PA Superior Court Finds Juvenile's Waiver of Miranda Rights Involuntary
The Pennsylvania Superior Court has decided the case of In Re: N.B., finding that the trial court properly suppressed N.B.'s confession due to an involuntary waiver of N.B.'s Miranda rights. The Court's ruling relied heavily on the fact that the juvenile defendant's mother essentially forced him to confess to the police, thereby rendering his decision to waive his Miranda rights and confess involuntary.
In the Interest of N.B.
The facts of In Re: N.B. were relatively straight forward. The defendant’s mother believed that N.B. and his twin brother, D.B., engaged in sexual misconduct involving a 9-year-old girl who lived in a neighboring apartment. On April 29, 2015, the mother confronted both the defendant and his brother about her suspicions.
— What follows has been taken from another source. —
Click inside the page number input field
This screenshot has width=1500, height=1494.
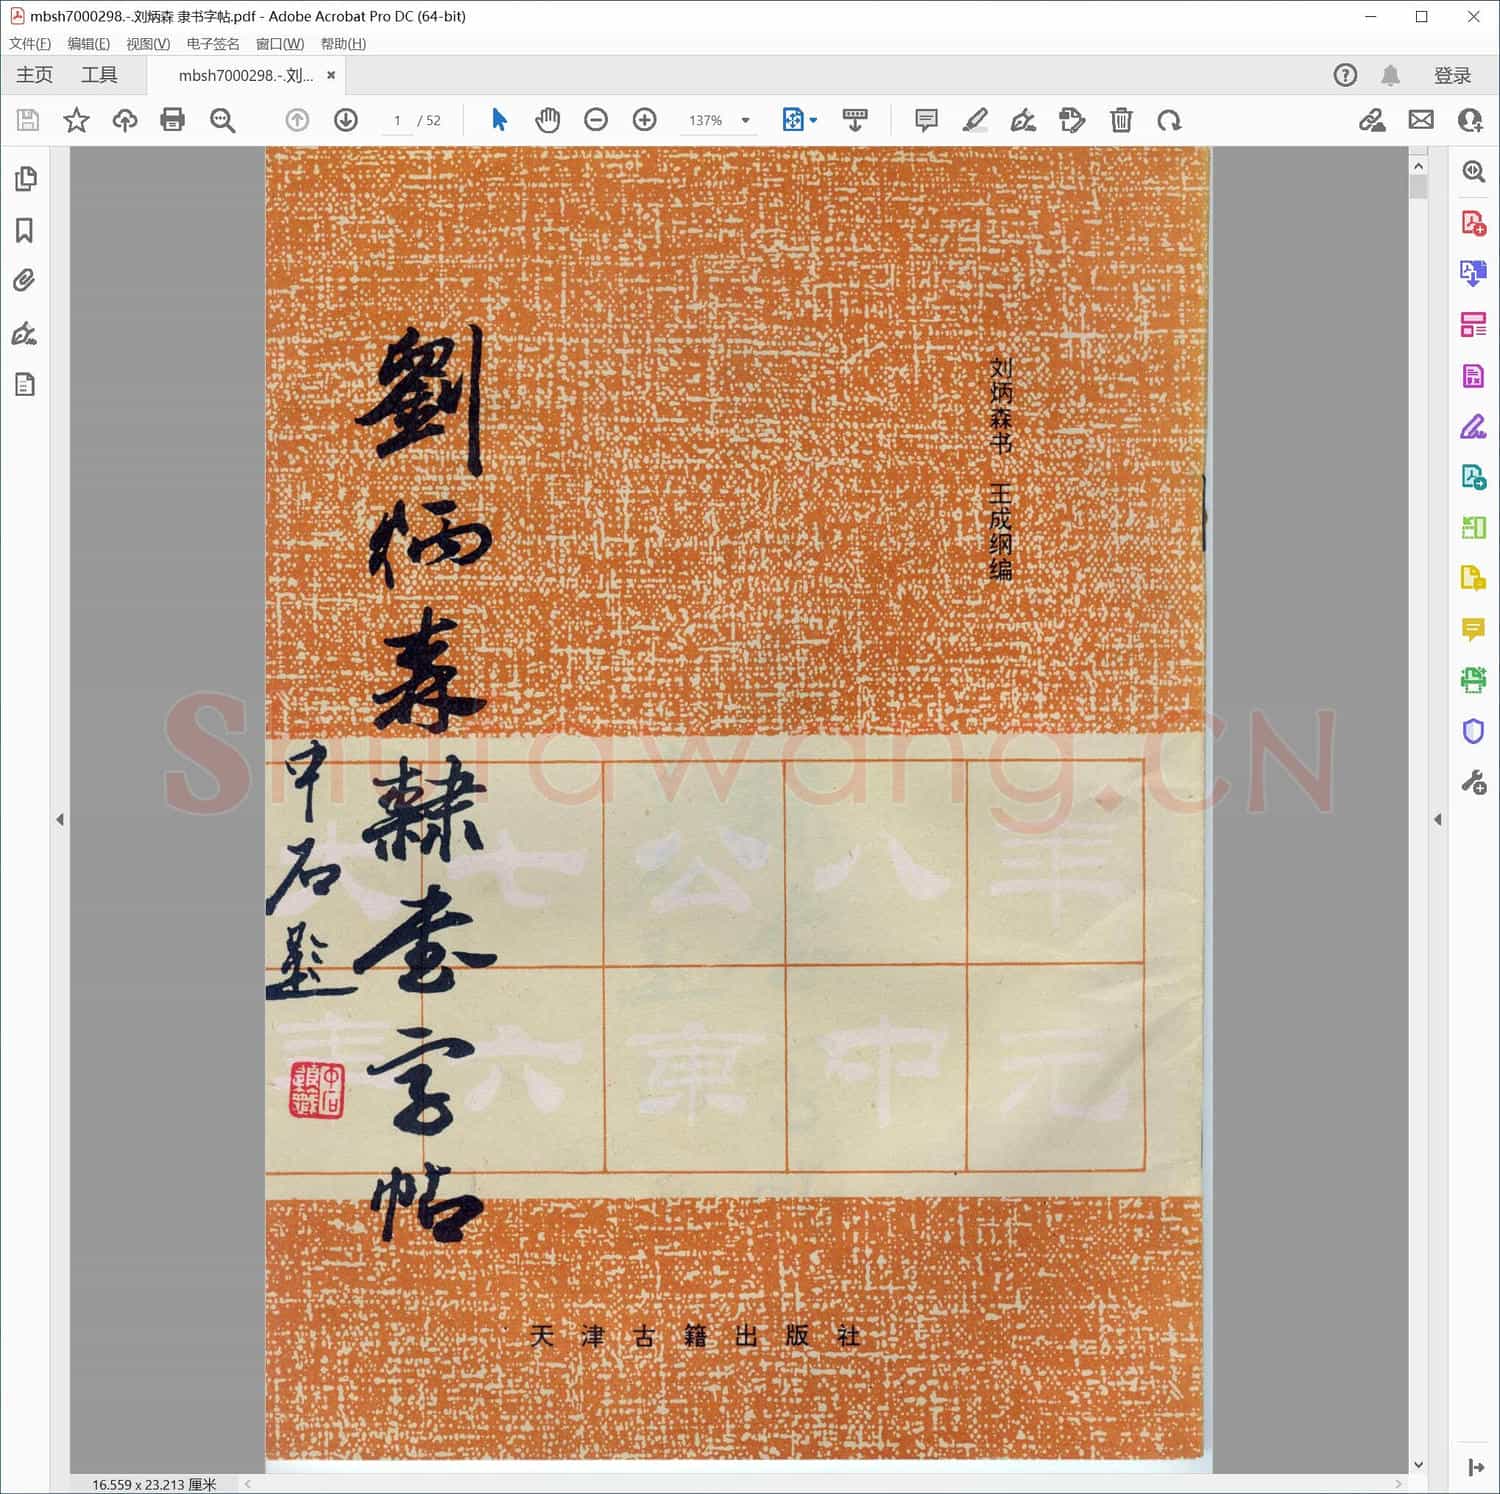tap(397, 120)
The mother subsequently reported the allegations to the defendant’s school district because she was concerned about his behavior.
A lieutenant with the Bradford Police Department contacted the mother and asked her to bring in the defendant and his brother to the police station for an interview. The mother complied and brought both boys to the police station to be interviewed about the sexual misconduct allegations. The lieutenant then read both the brothers Miranda warnings and explained to the mother that although she could be present for the interviews, he preferred to interview the boys individually and alone. The warnings were read to defendant and his brother “quickly.” The mother agreed to allow the defendant to be interviewed alone. The mother told defendant to “be brave [and] to tell the truth” prior to exiting the room. This interrogation was recorded.
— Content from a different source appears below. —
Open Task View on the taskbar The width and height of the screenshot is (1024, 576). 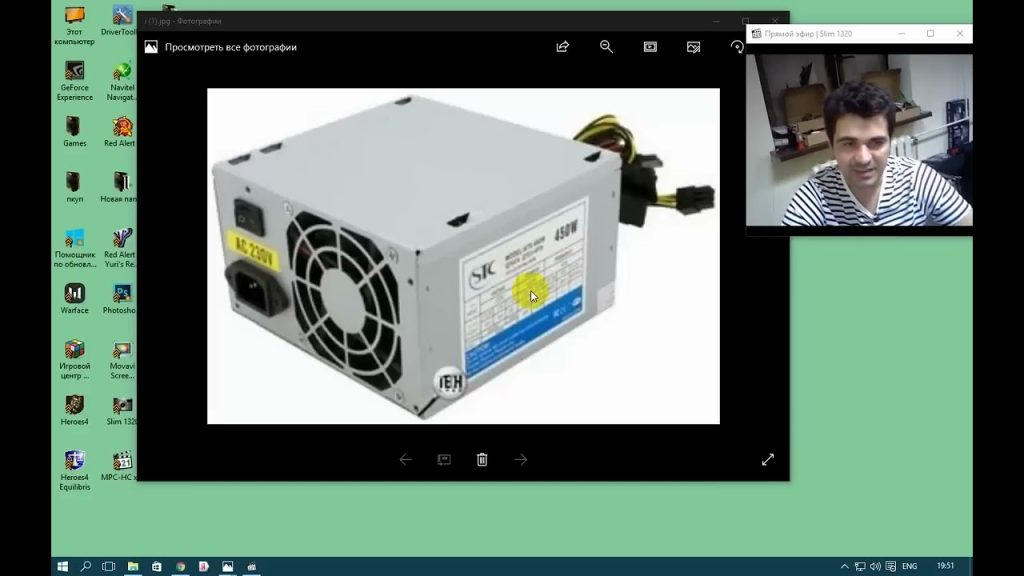click(x=109, y=566)
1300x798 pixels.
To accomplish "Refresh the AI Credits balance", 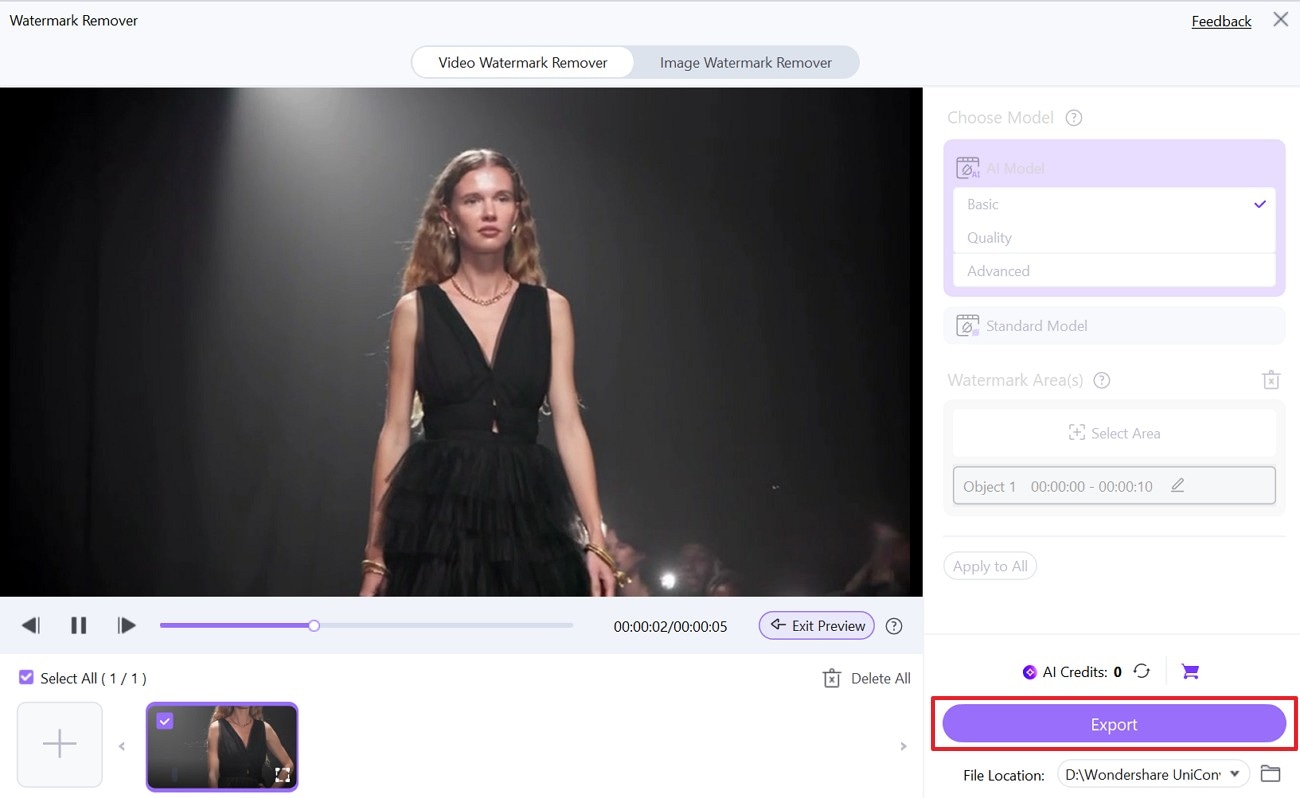I will pos(1141,671).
The defendant fully complied with his mother’s instructions and confessed to numerous sex crimes involving the nine-year-old girl and agreed to speak with the lieutenant again if necessary. The defendant’s brother also complied with his mother’s instructions and confessed to numerous sex acts with the same girl. Consequently, on October 16, 2015, the Commonwealth filed a written allegation of delinquency based on the defendant’s confession. On December 1, 2015, the defendant filed a motion to suppress the confession. On February 17, 2016, a the family court held a suppression hearing. The mother, the lieutenant, and the defendant testified at this hearing.
The mother testified that the defendant suffered from developmental delays and had difficulty in school. The mother stated that she repeatedly told the lieutenant that she wanted to get her son the help and treatment that he needed, in addition to the consequences for his actions. She also explained that she did not believe the defendant knew that he could refuse to answer the lieutenant’s questions or leave the police station.
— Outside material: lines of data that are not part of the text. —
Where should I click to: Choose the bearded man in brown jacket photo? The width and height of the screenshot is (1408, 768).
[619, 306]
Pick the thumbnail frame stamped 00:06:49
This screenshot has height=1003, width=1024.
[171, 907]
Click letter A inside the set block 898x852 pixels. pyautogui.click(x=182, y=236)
The defendant testified that he was in the seventh grade when this occurred. He stated that although he was older than his classmates, he was “behind” in school. He further testified that he had difficulty learning, paying attention, and understanding his teacher’s instructions. Additionally, he testified that he was failing some classes and that he received mental health treatment in school.
In regards to the legal system, the defendant testified that he did not know anything about it. In regards to Miranda warnings, the defendant did not attach any significance to them other than associating them with a television show. Further, he explained that he did not understand that he could refuse to answer the lieutenant’s questions or leave the police station. The defendant testified that he believed had to comply with his mother’s instructions.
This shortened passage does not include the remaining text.